Je n’ai pas du tout été affecté de l’élimination de la France au Brésil pour le Mondial de Foot car, à vrai dire, le foot, j’en n’ai un peu rien à foot. Pour rester le plus poli possible. Non pas que ça me désintéresse totalement voire absolument mais sur une échelle de 1 à 100, mon niveau d’attention serait de l’ordre de 6.52% pour ne pas dire 7%. Car il faut savoir rester précis quand on annonce des chiffres ou alors, on ne les annonce pas. Et ces presque 7% (au deuxième coup, on peut arrondir), ils sont juste dus au fait que j’aime me sentir concerné par ce qui se passe dans le monde, j’aime me tenir au courant de l’actualité et pouvoir briller en société lors de discussions autour d’une coupe (de champagne pas du monde) et je ne veux pas passer pour un mec à côté de la plaque (des goûts et des couleurs, on ne discute pas) donc, je sais que nous avons brillamment perdu ou que les allemands ont platement gagné. Ou l’inverse, au niveau des adverbes. Peu nous chaut, à vrai dire. Sauf pour les afficionados. Les purs, les vrais, les 100% pur jus.

Avant le match, il faut savoir qu’Arnold, mon meilleur ami allemand (oui, j’ai un meilleur ami français, un meilleur ami allemand et caetera, et caetera, et caetera), m’avait envoyé un mail pour me parler de son retour chez lui après être venu passer deux semaines en France à l’occasion de mon mariage où il était invité d’honneur (un peu garçon d’honneur aussi vu qu’il était le seul mec célibataire de la fête et parce que c’est un honneur de l’avoir comme ami), des quelques jours qu’il avait passé aux Sables d’Olonne histoire de prendre un bol d’air et un bain de mer et il me disait justement qu’il allait regarder le match car il aime bien le football, lui et quand je dis qu’il aime bien ça, c’est un euphémisme. Il devait passer la soirée avec ses amis (que j’avais reçus fin avril à la maison pour un dimanche réussi) et il allait forcément penser à la France qu’il aime énormément, à nous et à moi aussi. Et qu’il savait qu’il allait passer une bonne soirée, que ce soit la France ou l’Allemagne qui gagne.

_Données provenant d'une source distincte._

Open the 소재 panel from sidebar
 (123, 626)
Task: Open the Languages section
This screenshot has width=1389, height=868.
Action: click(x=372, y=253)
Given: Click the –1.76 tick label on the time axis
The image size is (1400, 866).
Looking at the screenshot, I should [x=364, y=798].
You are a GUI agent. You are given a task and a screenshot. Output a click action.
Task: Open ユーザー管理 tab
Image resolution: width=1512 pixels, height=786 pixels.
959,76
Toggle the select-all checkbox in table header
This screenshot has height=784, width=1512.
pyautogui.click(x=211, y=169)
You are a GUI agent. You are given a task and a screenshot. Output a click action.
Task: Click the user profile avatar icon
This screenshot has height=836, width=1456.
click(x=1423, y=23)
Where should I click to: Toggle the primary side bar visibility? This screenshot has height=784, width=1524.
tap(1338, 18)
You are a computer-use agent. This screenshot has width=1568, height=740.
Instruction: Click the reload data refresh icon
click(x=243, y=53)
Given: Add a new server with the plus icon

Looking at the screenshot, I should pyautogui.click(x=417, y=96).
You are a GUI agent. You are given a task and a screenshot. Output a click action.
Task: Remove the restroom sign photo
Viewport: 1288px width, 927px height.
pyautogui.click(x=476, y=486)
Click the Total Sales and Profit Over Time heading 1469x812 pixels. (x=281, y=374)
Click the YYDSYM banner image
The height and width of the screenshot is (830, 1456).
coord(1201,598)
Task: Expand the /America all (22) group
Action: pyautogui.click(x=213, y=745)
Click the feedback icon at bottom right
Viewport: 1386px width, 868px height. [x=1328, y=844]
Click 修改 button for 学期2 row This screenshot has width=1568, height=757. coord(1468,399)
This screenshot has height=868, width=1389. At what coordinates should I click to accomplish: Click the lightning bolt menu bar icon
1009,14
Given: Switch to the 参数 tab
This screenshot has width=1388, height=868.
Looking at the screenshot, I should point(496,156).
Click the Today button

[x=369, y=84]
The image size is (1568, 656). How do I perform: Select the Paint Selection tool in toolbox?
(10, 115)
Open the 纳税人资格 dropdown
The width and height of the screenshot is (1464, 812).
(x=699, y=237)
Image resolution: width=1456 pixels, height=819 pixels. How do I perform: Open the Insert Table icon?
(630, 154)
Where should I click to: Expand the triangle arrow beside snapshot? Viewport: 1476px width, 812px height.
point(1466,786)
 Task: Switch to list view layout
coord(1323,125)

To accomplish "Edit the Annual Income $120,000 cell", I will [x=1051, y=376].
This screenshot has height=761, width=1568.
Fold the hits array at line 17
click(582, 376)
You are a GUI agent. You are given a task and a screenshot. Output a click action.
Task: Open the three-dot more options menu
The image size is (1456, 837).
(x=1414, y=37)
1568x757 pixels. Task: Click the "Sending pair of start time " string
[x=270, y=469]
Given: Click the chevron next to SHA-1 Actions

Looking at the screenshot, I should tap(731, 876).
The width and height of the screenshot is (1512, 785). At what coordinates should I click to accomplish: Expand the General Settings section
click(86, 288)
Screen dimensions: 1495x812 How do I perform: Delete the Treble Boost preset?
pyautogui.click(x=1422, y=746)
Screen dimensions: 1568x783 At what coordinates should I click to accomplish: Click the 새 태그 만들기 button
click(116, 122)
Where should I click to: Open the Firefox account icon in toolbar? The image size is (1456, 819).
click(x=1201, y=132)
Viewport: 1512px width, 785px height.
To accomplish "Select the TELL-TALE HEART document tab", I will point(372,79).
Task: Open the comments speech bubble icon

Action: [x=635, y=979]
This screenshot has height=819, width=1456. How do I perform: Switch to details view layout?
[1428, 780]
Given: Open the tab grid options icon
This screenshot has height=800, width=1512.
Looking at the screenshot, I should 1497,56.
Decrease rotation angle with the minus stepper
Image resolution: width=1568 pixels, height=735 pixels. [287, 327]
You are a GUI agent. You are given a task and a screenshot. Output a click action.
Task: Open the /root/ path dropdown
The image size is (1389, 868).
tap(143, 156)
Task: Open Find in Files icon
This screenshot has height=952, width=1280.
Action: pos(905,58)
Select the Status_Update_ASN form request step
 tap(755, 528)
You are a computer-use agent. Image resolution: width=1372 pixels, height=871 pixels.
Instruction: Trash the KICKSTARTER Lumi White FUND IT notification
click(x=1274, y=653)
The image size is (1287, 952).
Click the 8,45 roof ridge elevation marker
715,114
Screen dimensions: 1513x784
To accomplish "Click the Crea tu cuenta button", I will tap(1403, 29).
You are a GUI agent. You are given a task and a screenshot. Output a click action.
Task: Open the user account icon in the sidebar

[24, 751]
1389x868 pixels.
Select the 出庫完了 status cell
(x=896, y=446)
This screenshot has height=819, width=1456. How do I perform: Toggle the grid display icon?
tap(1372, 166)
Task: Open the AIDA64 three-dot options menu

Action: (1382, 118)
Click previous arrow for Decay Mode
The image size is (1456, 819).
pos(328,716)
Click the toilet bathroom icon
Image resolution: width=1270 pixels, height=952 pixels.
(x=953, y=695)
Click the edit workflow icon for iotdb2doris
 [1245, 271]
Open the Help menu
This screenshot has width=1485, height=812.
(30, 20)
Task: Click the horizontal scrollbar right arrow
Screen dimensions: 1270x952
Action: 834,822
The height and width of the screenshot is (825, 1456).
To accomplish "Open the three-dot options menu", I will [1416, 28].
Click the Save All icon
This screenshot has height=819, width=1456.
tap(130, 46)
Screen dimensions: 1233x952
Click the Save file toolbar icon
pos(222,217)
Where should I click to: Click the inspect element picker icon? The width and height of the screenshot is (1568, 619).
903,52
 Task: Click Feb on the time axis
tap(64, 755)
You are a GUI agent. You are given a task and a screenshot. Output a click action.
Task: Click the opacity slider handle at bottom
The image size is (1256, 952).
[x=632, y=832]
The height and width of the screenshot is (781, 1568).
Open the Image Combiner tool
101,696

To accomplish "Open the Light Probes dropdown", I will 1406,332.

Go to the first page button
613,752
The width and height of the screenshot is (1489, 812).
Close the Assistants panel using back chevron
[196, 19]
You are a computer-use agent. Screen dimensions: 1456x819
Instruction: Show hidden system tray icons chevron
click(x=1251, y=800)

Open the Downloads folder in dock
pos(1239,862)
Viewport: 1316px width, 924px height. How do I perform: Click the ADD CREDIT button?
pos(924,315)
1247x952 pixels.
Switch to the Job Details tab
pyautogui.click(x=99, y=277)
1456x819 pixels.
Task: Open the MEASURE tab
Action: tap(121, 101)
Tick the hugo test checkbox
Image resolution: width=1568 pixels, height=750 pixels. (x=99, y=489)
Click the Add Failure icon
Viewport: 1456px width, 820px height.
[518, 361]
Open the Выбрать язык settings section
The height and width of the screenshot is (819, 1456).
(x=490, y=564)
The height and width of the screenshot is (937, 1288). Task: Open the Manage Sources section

L’Allemagne qui gagne ça a d’autant plus de sens que ça rime alors que la France à qui on présente ses condoléances, aussi.  Je veux dire, ça rime aussi. Comme la France qu’on distance. Ou dont on s’en contrebalance. Uniquement en tant que non supporter de l’équipe nationale. Parce que sinon, mon pays, j’y suis attaché même si je ne comprends pas ce qu’il devient, ce qu’on en fait et ce qui va encore lui arriver. Enfin bref, il est éliminé du mondial et ça tombe bien en ces temps où les gens sont prêts à voter nationaliste, qu’on s’occupe déjà de la coupe de France et le mondial, on verra pour qu’on en aura les moyens. En tout cas, bravo et merci à toi et aux tiens, Arnold, pour nous avoir permis de passer une soirée plus calme que celle que je redoutais avec les concerts de klaxon et les bouteilles qui allaient finir en cadavre sous forme de tessons sur les trottoirs, les voies du tram, les caniveaux et j’ai pu passer une nuit normale où je n’ai pas spécialement bien dormi mais ça n’était pas la faute de ces noctambules imbibés.